Sur mes quatre tables rondes, j’ai compté une cinquantaine de personnes dont une partie qui revenait régulièrement. L’ambiance était chaude bouillante, il y a un moment où la pression sanguine moyenne a dû dépasser 9,2. Il y avait un peu de monde dans les allées, qui heureusement faisait un petit mètre de largeur pour donner désespérément cette impression.

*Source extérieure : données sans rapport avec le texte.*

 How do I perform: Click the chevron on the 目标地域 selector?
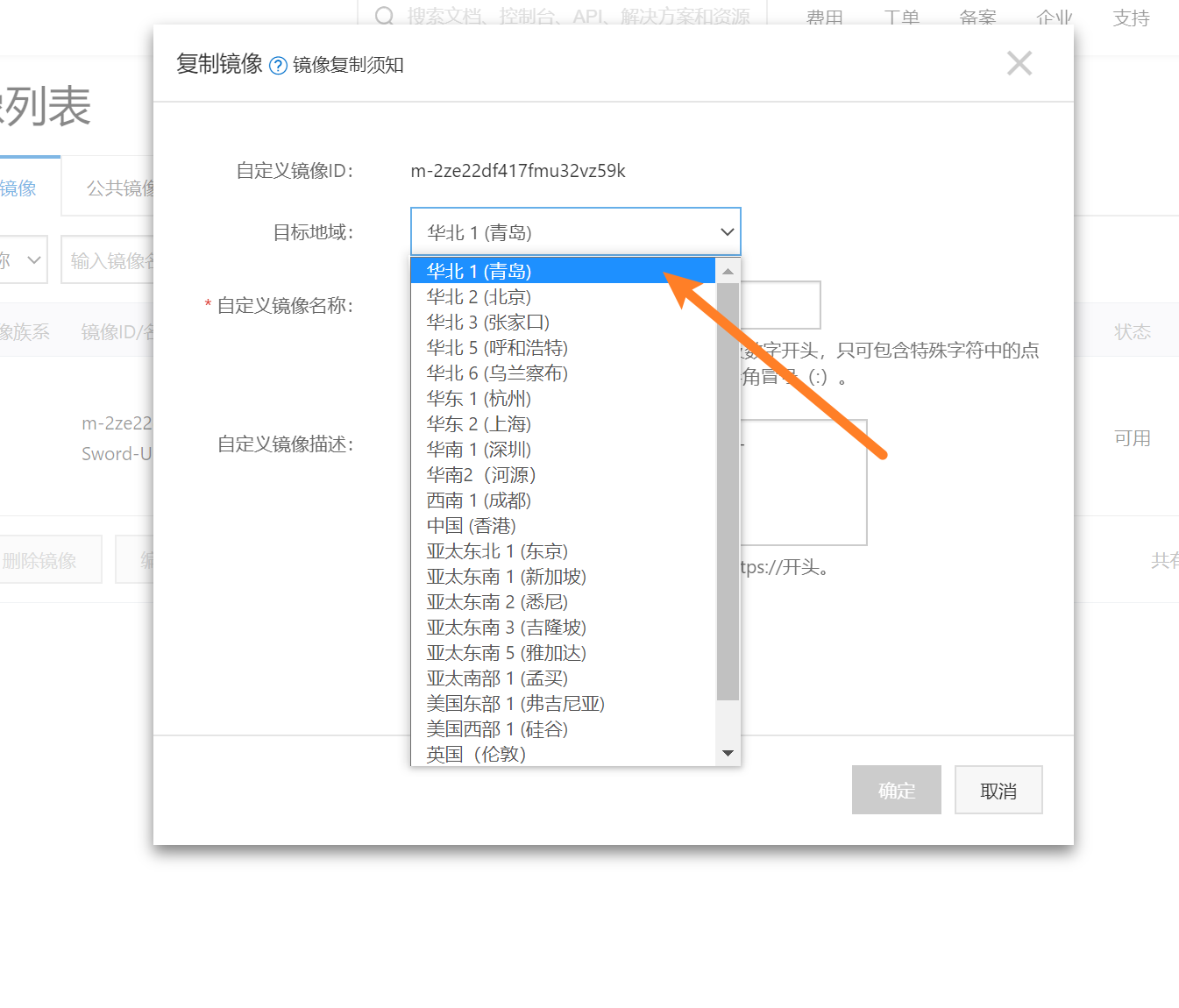point(726,231)
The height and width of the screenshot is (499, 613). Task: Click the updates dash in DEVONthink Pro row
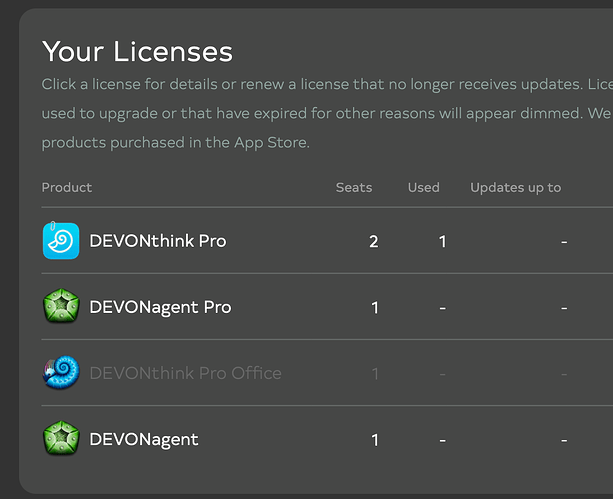point(564,242)

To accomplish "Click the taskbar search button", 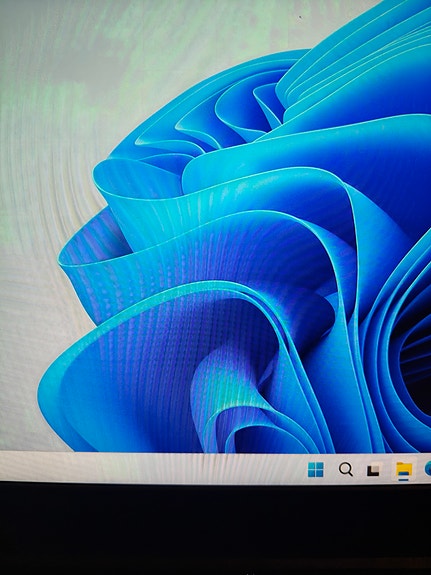I will click(346, 469).
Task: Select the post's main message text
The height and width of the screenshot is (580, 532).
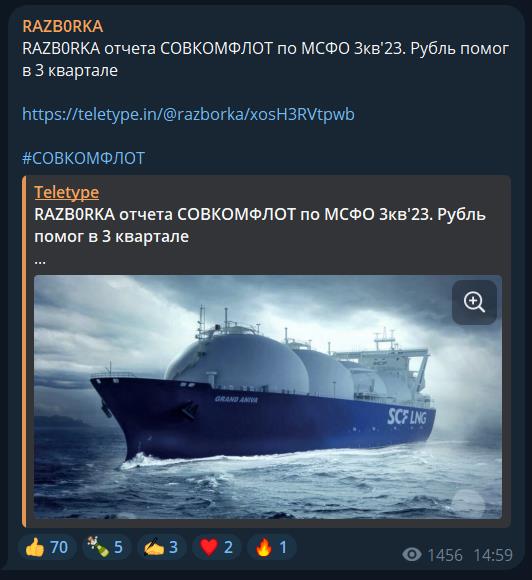Action: click(x=265, y=59)
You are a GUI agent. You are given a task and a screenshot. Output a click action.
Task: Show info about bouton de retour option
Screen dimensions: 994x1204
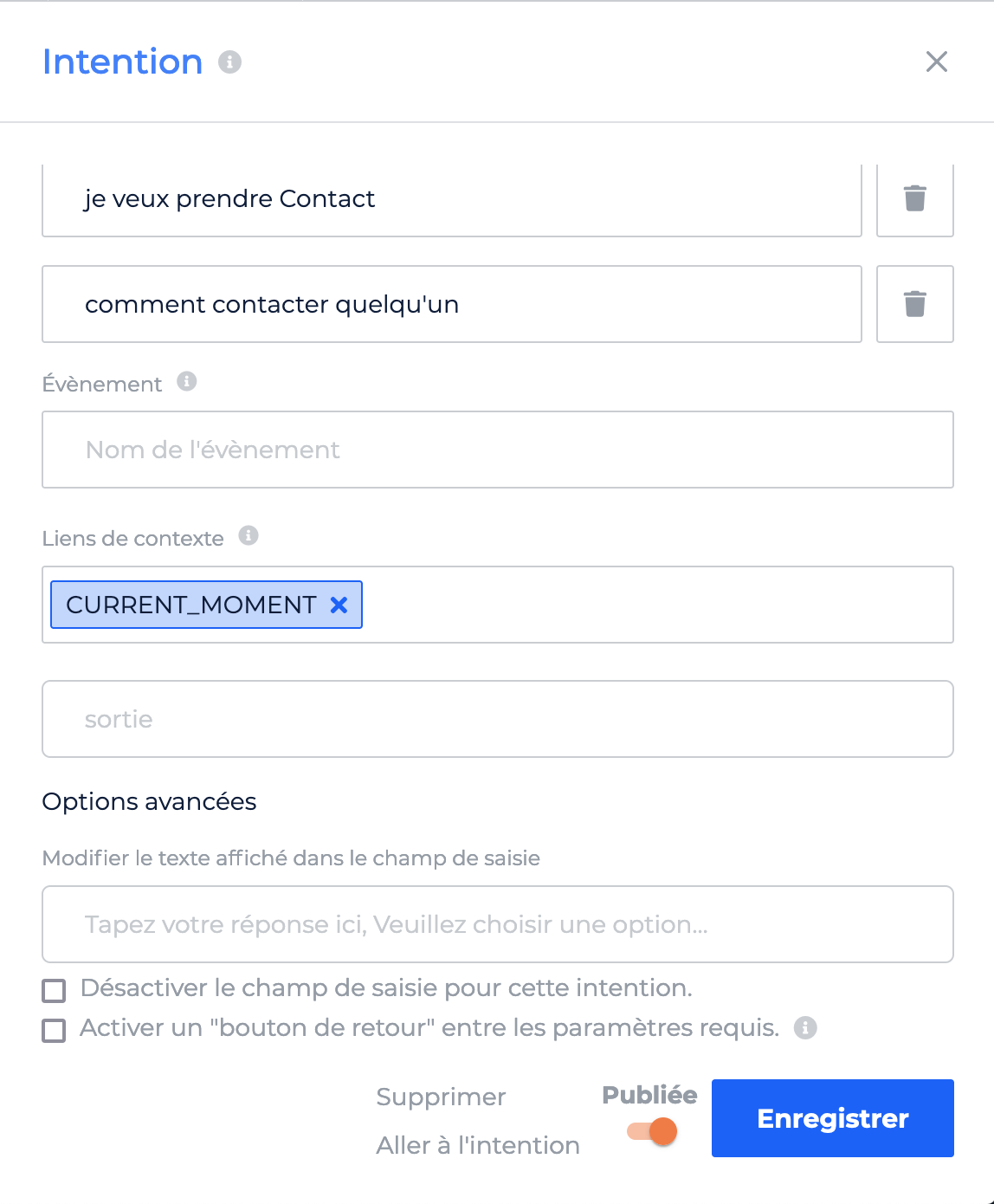click(x=806, y=1027)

La France est un pays mort. Y’a plus de business, y’a plus d’envie, y’a plus de jus. Il y a de l’existent, et on va vivre dessus en faisant le strict minimum. Ça se casse la gueule et on espère juste que ce soit assez lent pour qu’un miracle advienne, ou pour que la génération suivante fasse le job, on ne sait trop comment. La génération suivante, je lui dis de se casser, et les quelques pioupious qui sont venus, ahuris de constater que j’avais raison (les pauvres, on les a tellement lobotomisés… Heureusement ils ont fait six mois d’échange à l’étranger, et découvert que même en Lettonie on a le WiFi dans le bus…), commencent à calculer leurs plans de repli dans des contrées civilisées où ça bosse.

Mon petit coeur est fendu en deux. Je m’y attendais.

mardi 21 mars 2017

777ème semaine

Après Shanghai, il y avait Beijing. Dix ans que je n’y étais allé : j’avais oublié les distances. C’est démentiellement grand. Et toujours très mal indiqué : clairement, il n’y a pas la même population hétérogène qu’à Shanghai. Et pourtant, le niveau de vie a monté, très très clairement : outre les voitures qui sont toutes flambant neuves, les bouibouis à putes aux alentours de Hutong devenus restos et parfois même boutiques limite bobos, les filles aussi bien habillées qu’à Shanghai, et qui commencent même à être jolies, alors qu’on partait de très très loin, et puis les prix qui grimpent, grimpent à des altitudes complètement inenvisageables il y a dix ans. Mais voilà, je préférais avant. J’ai l’impression d’une ville adolescente un peu en crise. On a troqué le taxi sympa à trois sous pour 18 lignes de métro et des taxis arnaqueurs (y compris à la fausse monnaie !). Il y a un truc un peu décevant, à présent que tout est construit, et pourtant ce n’est pas antipathique en soi, juste déséquilibré entre le vieux et le neuf, l’historique et le commercial, le riche et le pauvre. On ne sait plus trop où se situer. Je m’étais senti comme chez moi la première fois — alors que c’était très, très folklo —, et cette fois j’étais un peu paumé, à chercher des trucs pendant des heures, à galérer à me retrouver… Une certaine appréhension d’une hostilité latente. Finalement, je vote Shanghai — plus proche de Hong Kong dans l’idée, même si on en est encore loin.